I know I’m fat because….
- I use words like ellipticizing because I don’t know the actual term
- When I see pizza, I eat pizza
- If you give me a beer, I drink the beer (one caveat, I don’t fruit the beer…you can take back those orange slices and lime wedges)
- I suggest my own serving sizes
- I run to eat, not the other way around
- I often hear comments such as “Are you going to eat all that?” Answer… “Yes, yes I am.”
- I’ve heard the doctor’s “your stomach is as big as your fist” speech at least twice
- Other people’s stomach gets full, mine just gets less empty
- I love eating green… as long as it’s mint chocolate chip
Fat Guys Running Marathons would love to hear other reasons why you know you are fat, or any other comments about the blog. Feel free to comment on the site or send an email to firstname.lastname@example.org.
Attitude and Effort Award
This section is dedicated to acknowledging someone or something that has displayed incredible attitude and effort. If you have ever worked with me, you likely are dumbfounded by how long it took me to use these words on this blog. Attitude and Effort is a motivating concept focused on controlling the controllable aspects of a person’s life. People have the opportunity to learn and improve at any skill, but attitude and effort are two intangibles that must come from the heart and mind of each individual to be successful.
This week, I came across an incredible story of the first person to paddleboard across the Atlantic Ocean. Chris Bertish spent 93 days alone with his custom paddleboard rig paddling from Morocco to Antigua. He encountered multiple life-threatening situations throughout his journey, but persevered through incredible mental maturity to complete the trip. Seasickness, sharks, the lack of freshwater, and a list of other dangers may keep many people from considering this feat…personally I’d put 93 days without Chipotle high on the “why not to do this” list.
You can read more about Chris’ incredible story HERE.
In this section each week, I will provide updates on my training for the Boston Marathon qualifying race. If you are looking for tips on heart-rate zones or the physiology of running, you may want to look elsewhere. If you want some content on chafing prevention and pre-race Pop Tarts, you’ve found your place!

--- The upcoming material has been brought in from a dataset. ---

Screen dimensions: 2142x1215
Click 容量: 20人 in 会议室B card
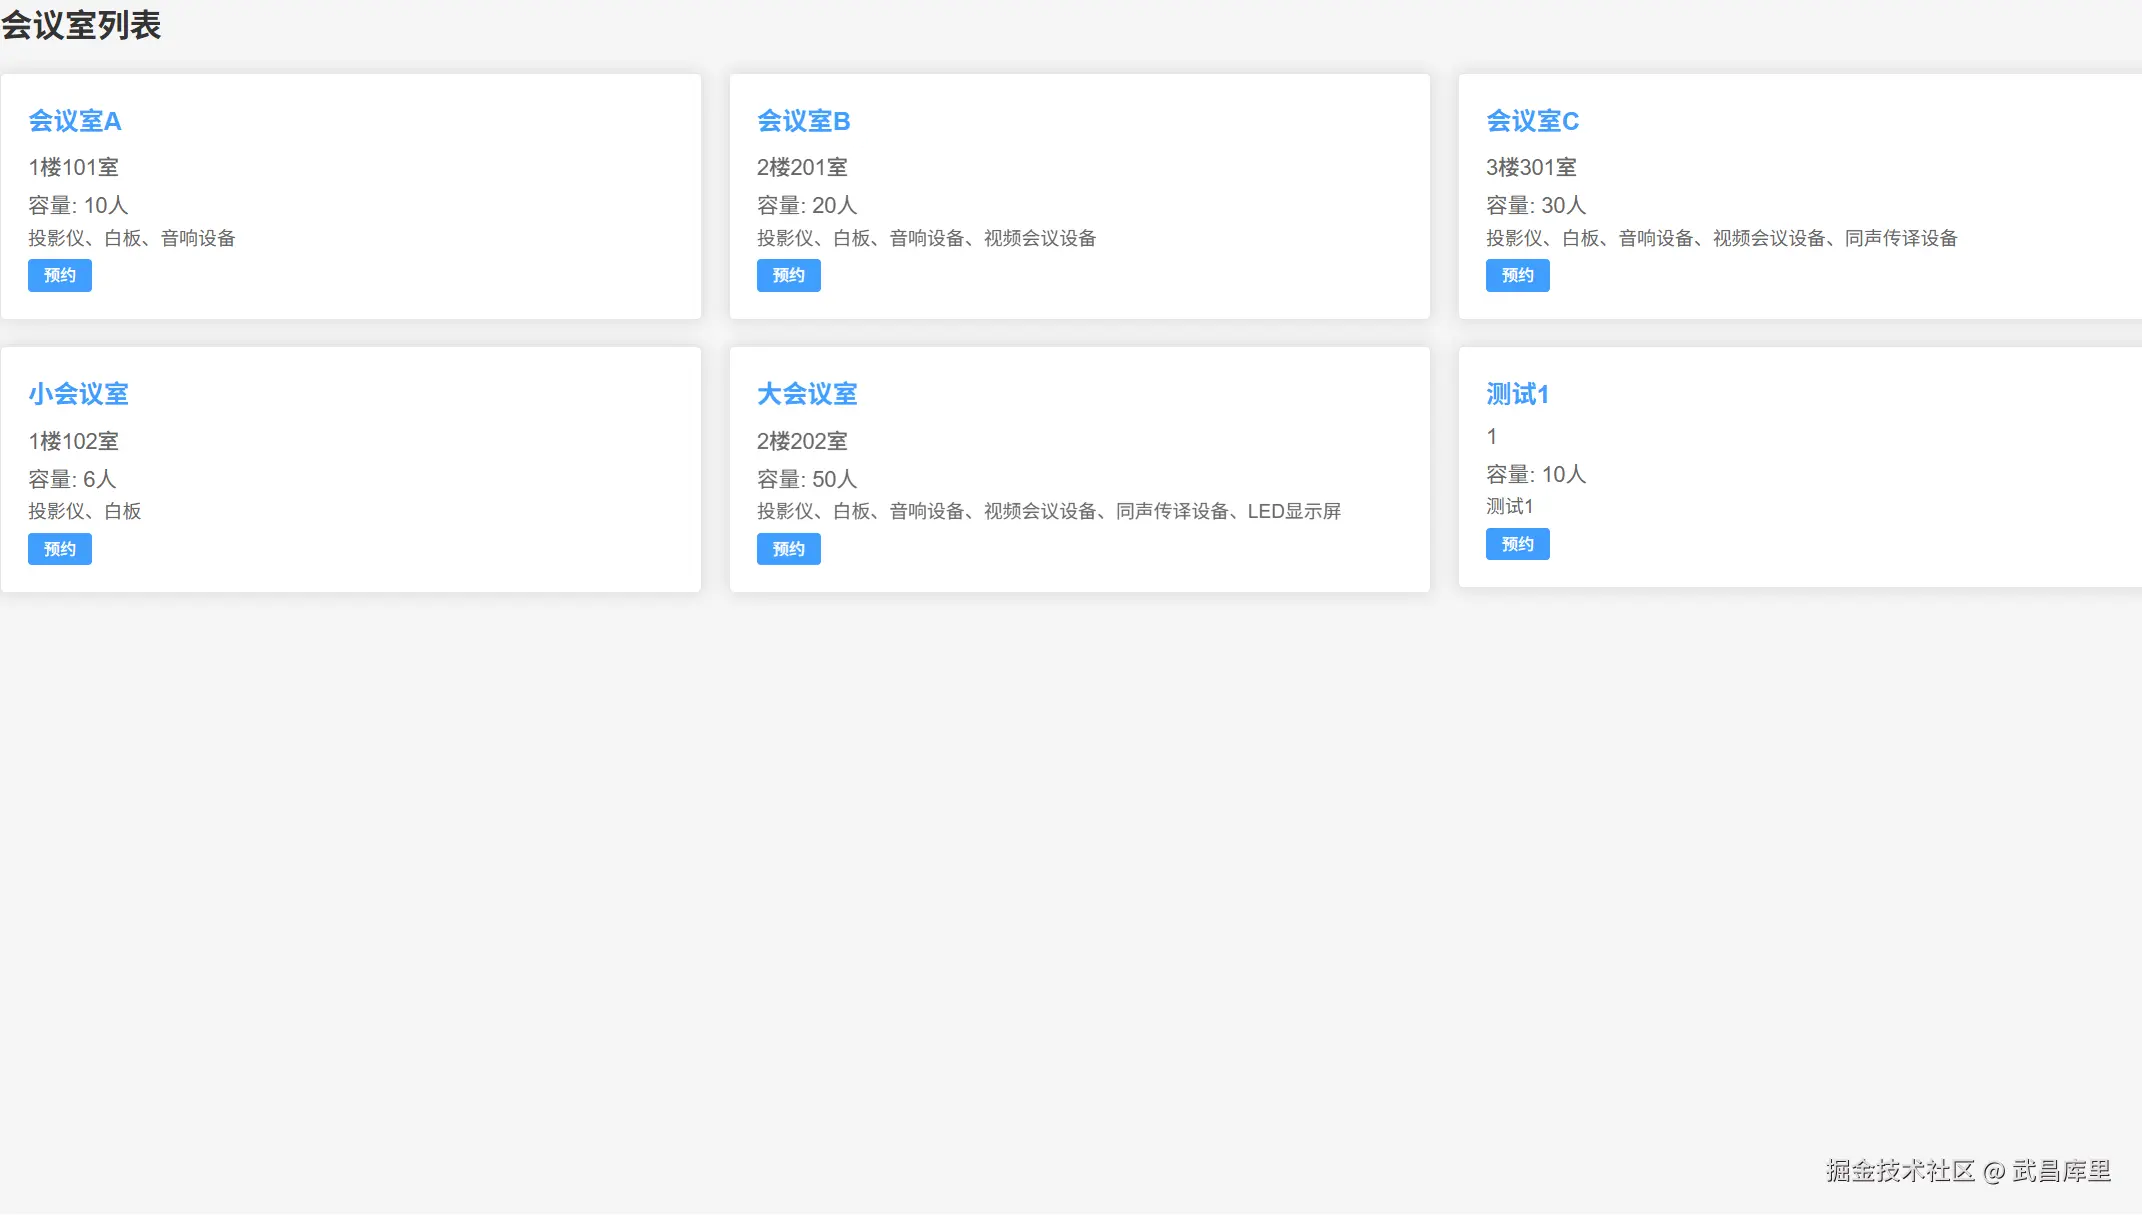click(807, 205)
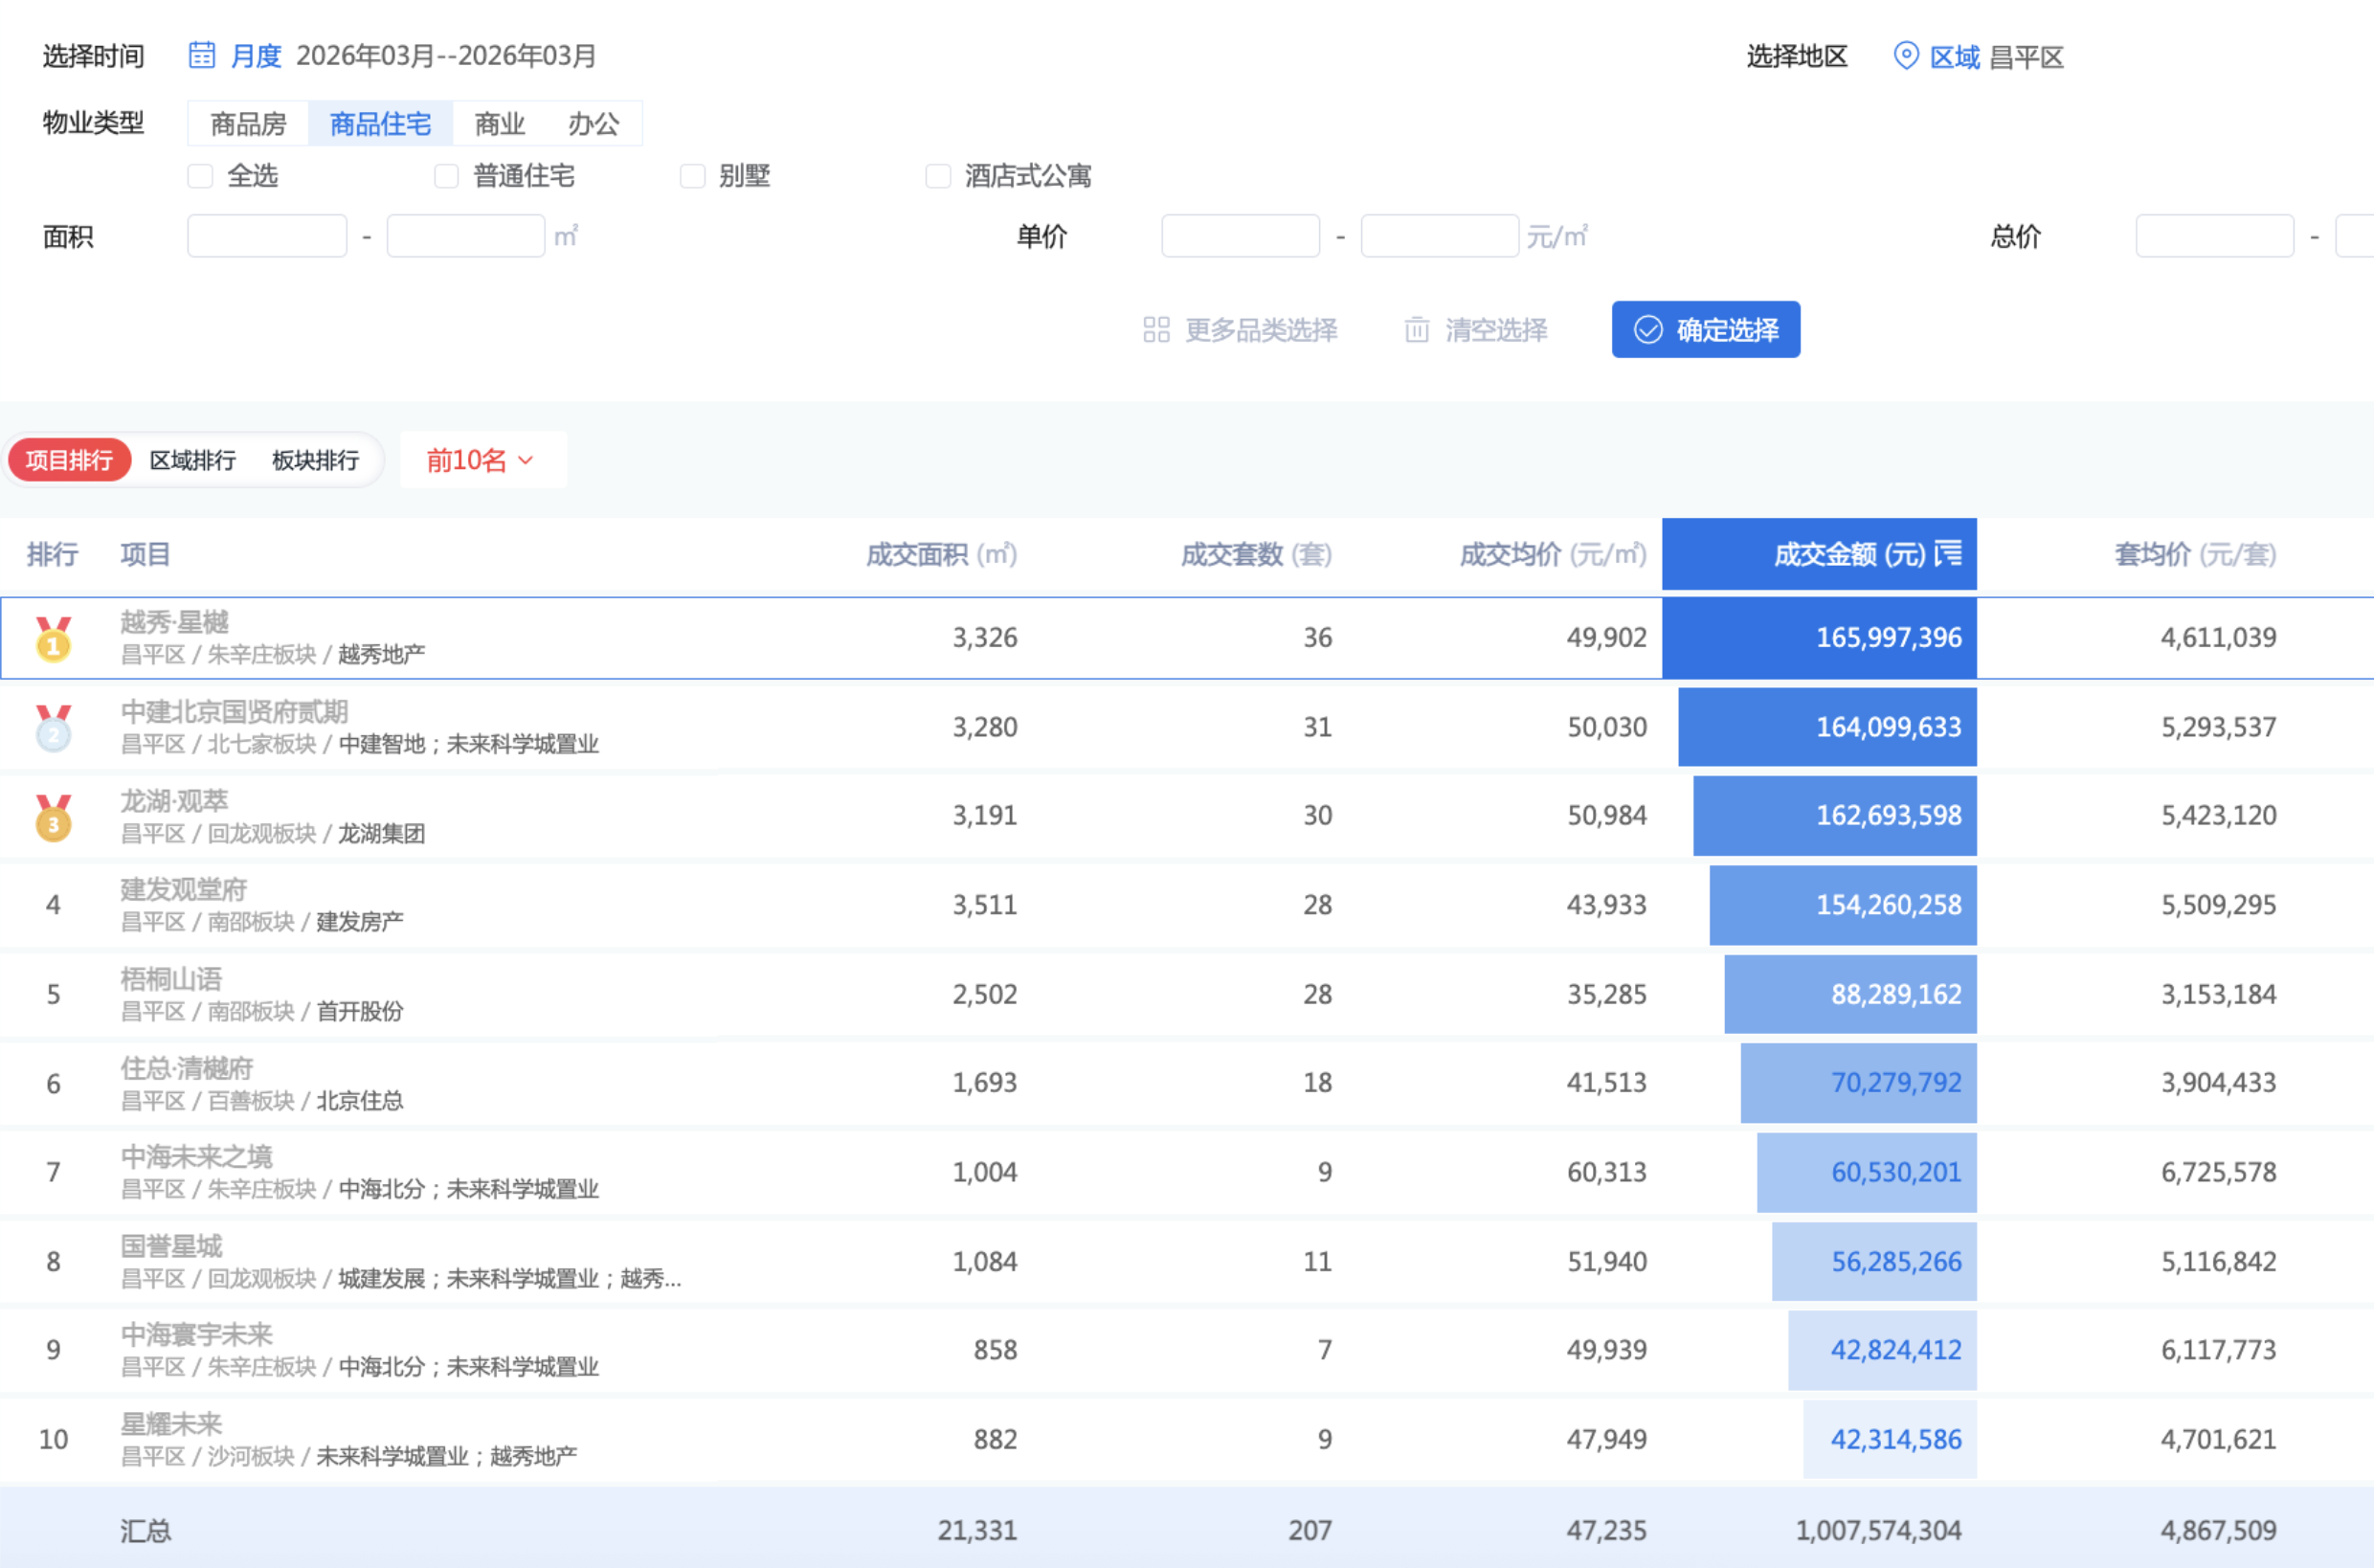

This week, I began my official training to qualify for the Boston Marathon. I am still making decisions on which race or races to run in late-summer or fall to reach this goal. This first phase of training involves building back up my cardio base and time on my feet. Since my last race in November, I have ran sporadically and ellipticized (fat guy word) off and on, but have not maintained a regular training plan.
Week one included five runs and two days of ellipticizing. Runs included three medium distance runs (4-6 miles), one speed training run, and a longer 10-mile Saturday jog. This may seem like a lot, it certainly would have to me prior to my running days. I am privileged in this journey to be starting from at least a little bit of cardio experience from my past races.
My biggest challenge in this training plan will be speed. The qualifying time for Boston in my age group (18-34) is 3:05. My current personal best is 3:57. I will need to cut about two minutes off my per-mile pace. This week, I wanted to get a sense of what my body is capable of achieving in its current fat condition. In one workout, I was able to run one sub-seven minute mile (about the pace I will have to maintain for the entire marathon). I guess I’ll take it, but I can’t imagine keeping that up for three straight hours.